TASK PROMPT: The expected output is every entry, copied exactly.

MATERIAL FOR THE TASK:

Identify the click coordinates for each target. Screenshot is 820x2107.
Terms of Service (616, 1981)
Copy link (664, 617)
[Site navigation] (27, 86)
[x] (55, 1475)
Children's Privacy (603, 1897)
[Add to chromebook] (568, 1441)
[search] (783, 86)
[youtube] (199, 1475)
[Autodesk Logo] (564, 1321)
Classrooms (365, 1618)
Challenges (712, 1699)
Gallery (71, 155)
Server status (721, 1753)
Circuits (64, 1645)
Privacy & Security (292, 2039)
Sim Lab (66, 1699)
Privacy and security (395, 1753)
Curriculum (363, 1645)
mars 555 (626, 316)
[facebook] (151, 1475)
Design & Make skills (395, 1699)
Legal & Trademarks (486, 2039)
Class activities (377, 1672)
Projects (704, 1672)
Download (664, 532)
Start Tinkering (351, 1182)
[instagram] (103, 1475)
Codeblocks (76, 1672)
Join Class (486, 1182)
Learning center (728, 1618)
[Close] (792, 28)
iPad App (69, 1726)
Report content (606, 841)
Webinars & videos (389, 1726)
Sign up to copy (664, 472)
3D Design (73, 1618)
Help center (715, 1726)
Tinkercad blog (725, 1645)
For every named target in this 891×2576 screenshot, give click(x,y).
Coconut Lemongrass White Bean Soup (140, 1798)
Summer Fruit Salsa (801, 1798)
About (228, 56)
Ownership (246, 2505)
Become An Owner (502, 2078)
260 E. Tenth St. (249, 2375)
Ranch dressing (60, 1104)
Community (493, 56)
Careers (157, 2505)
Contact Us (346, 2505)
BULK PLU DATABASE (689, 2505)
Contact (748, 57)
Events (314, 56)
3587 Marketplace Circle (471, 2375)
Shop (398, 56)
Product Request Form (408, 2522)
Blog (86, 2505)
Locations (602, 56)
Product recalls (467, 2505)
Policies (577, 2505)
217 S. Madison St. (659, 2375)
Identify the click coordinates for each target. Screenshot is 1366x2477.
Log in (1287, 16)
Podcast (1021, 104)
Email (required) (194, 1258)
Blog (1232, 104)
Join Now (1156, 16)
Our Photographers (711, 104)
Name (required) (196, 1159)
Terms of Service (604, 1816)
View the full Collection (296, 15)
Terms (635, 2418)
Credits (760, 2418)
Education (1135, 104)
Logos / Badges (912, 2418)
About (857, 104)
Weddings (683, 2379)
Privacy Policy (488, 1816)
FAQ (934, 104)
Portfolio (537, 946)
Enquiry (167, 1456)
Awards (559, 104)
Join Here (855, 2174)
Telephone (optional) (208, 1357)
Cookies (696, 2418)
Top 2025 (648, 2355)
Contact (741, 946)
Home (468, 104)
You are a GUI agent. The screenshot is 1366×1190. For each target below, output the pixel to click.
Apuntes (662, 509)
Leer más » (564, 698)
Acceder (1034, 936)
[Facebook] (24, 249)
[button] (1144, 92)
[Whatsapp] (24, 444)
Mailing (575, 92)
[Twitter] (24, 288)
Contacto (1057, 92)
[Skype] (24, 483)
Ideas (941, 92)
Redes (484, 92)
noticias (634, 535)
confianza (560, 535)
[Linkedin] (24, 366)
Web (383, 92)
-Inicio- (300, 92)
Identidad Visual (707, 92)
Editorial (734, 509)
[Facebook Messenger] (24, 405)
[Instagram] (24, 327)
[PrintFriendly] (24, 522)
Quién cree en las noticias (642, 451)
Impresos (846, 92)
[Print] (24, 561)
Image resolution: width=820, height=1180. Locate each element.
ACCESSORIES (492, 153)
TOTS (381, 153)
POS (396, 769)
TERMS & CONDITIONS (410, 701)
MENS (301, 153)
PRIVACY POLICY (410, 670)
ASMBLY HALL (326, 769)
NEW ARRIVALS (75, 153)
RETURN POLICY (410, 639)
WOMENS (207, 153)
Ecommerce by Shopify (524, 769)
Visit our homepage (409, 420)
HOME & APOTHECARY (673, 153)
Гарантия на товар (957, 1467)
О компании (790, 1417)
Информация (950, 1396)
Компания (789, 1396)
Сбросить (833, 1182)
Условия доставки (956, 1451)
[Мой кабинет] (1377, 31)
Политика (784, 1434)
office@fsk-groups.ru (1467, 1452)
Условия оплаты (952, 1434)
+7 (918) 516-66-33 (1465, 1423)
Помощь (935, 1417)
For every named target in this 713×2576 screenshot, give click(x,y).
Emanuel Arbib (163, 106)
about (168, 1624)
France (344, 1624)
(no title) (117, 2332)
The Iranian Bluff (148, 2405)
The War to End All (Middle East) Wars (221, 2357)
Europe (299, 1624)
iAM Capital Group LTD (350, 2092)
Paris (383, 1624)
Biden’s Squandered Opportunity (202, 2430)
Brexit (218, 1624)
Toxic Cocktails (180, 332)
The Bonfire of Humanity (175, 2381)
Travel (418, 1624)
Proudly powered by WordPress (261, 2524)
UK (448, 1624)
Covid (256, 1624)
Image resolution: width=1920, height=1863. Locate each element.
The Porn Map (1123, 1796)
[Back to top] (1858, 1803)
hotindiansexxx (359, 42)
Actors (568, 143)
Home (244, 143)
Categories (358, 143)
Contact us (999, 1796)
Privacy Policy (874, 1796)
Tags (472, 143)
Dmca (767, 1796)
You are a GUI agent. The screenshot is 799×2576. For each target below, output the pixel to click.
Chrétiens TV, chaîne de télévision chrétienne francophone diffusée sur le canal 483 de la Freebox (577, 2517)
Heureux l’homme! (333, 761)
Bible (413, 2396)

RESULT OF THE TASK:
Identify the click coordinates for each target. Screenshot is 820x2107.
Terms of Service (616, 1981)
Copy link (664, 617)
[Site navigation] (27, 86)
[x] (55, 1475)
Children's Privacy (603, 1897)
[Add to chromebook] (568, 1441)
[search] (783, 86)
[youtube] (199, 1475)
[Autodesk Logo] (564, 1321)
Classrooms (365, 1618)
Challenges (712, 1699)
Gallery (71, 155)
Server status (721, 1753)
Circuits (64, 1645)
Privacy & Security (292, 2039)
Sim Lab (66, 1699)
Privacy and security (395, 1753)
Curriculum (363, 1645)
mars 555 (626, 316)
[facebook] (151, 1475)
Design & Make skills (395, 1699)
Legal & Trademarks (486, 2039)
Class activities (377, 1672)
Projects (704, 1672)
Download (664, 532)
Start Tinkering (351, 1182)
[instagram] (103, 1475)
Codeblocks (76, 1672)
Join Class (486, 1182)
Learning center (728, 1618)
[Close] (792, 28)
iPad App (69, 1726)
Report content (606, 841)
Webinars & videos (389, 1726)
Sign up to copy (664, 472)
3D Design (73, 1618)
Help center (715, 1726)
Tinkercad blog (725, 1645)
For every named target in this 891×2576 screenshot, give click(x,y).
Coconut Lemongrass White Bean Soup (140, 1798)
Summer Fruit Salsa (801, 1798)
About (228, 56)
Ownership (246, 2505)
Become An Owner (502, 2078)
260 E. Tenth St. (249, 2375)
Ranch dressing (60, 1104)
Community (493, 56)
Careers (157, 2505)
Contact Us (346, 2505)
BULK PLU DATABASE (689, 2505)
Contact (748, 57)
Events (314, 56)
3587 Marketplace Circle (471, 2375)
Shop (398, 56)
Product Request Form (408, 2522)
Blog (86, 2505)
Locations (602, 56)
Product recalls (467, 2505)
Policies (577, 2505)
217 S. Madison St. (659, 2375)
Identify the click coordinates for each target. Screenshot is 1366x2477.
Log in (1287, 16)
Podcast (1021, 104)
Email (required) (194, 1258)
Blog (1232, 104)
Join Now (1156, 16)
Our Photographers (711, 104)
Name (required) (196, 1159)
Terms of Service (604, 1816)
View the full Collection (296, 15)
Terms (635, 2418)
Credits (760, 2418)
Education (1135, 104)
Logos / Badges (912, 2418)
About (857, 104)
Weddings (683, 2379)
Privacy Policy (488, 1816)
FAQ (934, 104)
Portfolio (537, 946)
Enquiry (167, 1456)
Awards (559, 104)
Join Here (855, 2174)
Telephone (optional) (208, 1357)
Cookies (696, 2418)
Top 2025 (648, 2355)
Contact (741, 946)
Home (468, 104)
You are a GUI agent. The screenshot is 1366×1190. For each target below, output the pixel to click.
Apuntes (662, 509)
Leer más » (564, 698)
Acceder (1034, 936)
[Facebook] (24, 249)
[button] (1144, 92)
[Whatsapp] (24, 444)
Mailing (575, 92)
[Twitter] (24, 288)
Contacto (1057, 92)
[Skype] (24, 483)
Ideas (941, 92)
Redes (484, 92)
noticias (634, 535)
confianza (560, 535)
[Linkedin] (24, 366)
Web (383, 92)
-Inicio- (300, 92)
Identidad Visual (707, 92)
Editorial (734, 509)
[Facebook Messenger] (24, 405)
[Instagram] (24, 327)
[PrintFriendly] (24, 522)
Quién cree en las noticias (642, 451)
Impresos (846, 92)
[Print] (24, 561)
Image resolution: width=820, height=1180. Locate each element.
ACCESSORIES (492, 153)
TOTS (381, 153)
POS (396, 769)
TERMS & CONDITIONS (410, 701)
MENS (301, 153)
PRIVACY POLICY (410, 670)
ASMBLY HALL (326, 769)
NEW ARRIVALS (75, 153)
RETURN POLICY (410, 639)
WOMENS (207, 153)
Ecommerce by Shopify (524, 769)
Visit our homepage (409, 420)
HOME & APOTHECARY (673, 153)
Гарантия на товар (957, 1467)
О компании (790, 1417)
Информация (950, 1396)
Компания (789, 1396)
Сбросить (833, 1182)
Условия доставки (956, 1451)
[Мой кабинет] (1377, 31)
Политика (784, 1434)
office@fsk-groups.ru (1467, 1452)
Условия оплаты (952, 1434)
+7 (918) 516-66-33 (1465, 1423)
Помощь (935, 1417)
For every named target in this 713×2576 screenshot, give click(x,y).
Emanuel Arbib (163, 106)
about (168, 1624)
France (344, 1624)
(no title) (117, 2332)
The Iranian Bluff (148, 2405)
The War to End All (Middle East) Wars (221, 2357)
Europe (299, 1624)
iAM Capital Group LTD (350, 2092)
Paris (383, 1624)
Biden’s Squandered Opportunity (202, 2430)
Brexit (218, 1624)
Toxic Cocktails (180, 332)
The Bonfire of Humanity (175, 2381)
Travel (418, 1624)
Proudly powered by WordPress (261, 2524)
UK (448, 1624)
Covid (256, 1624)
Image resolution: width=1920, height=1863. Locate each element.
The Porn Map (1123, 1796)
[Back to top] (1858, 1803)
hotindiansexxx (359, 42)
Actors (568, 143)
Home (244, 143)
Categories (358, 143)
Contact us (999, 1796)
Privacy Policy (874, 1796)
Tags (472, 143)
Dmca (767, 1796)
You are a GUI agent. The screenshot is 799×2576. For each target below, output the pixel to click.
Chrétiens TV, chaîne de télévision chrétienne francophone diffusée sur le canal 483 de la Freebox (577, 2517)
Heureux l’homme! (333, 761)
Bible (413, 2396)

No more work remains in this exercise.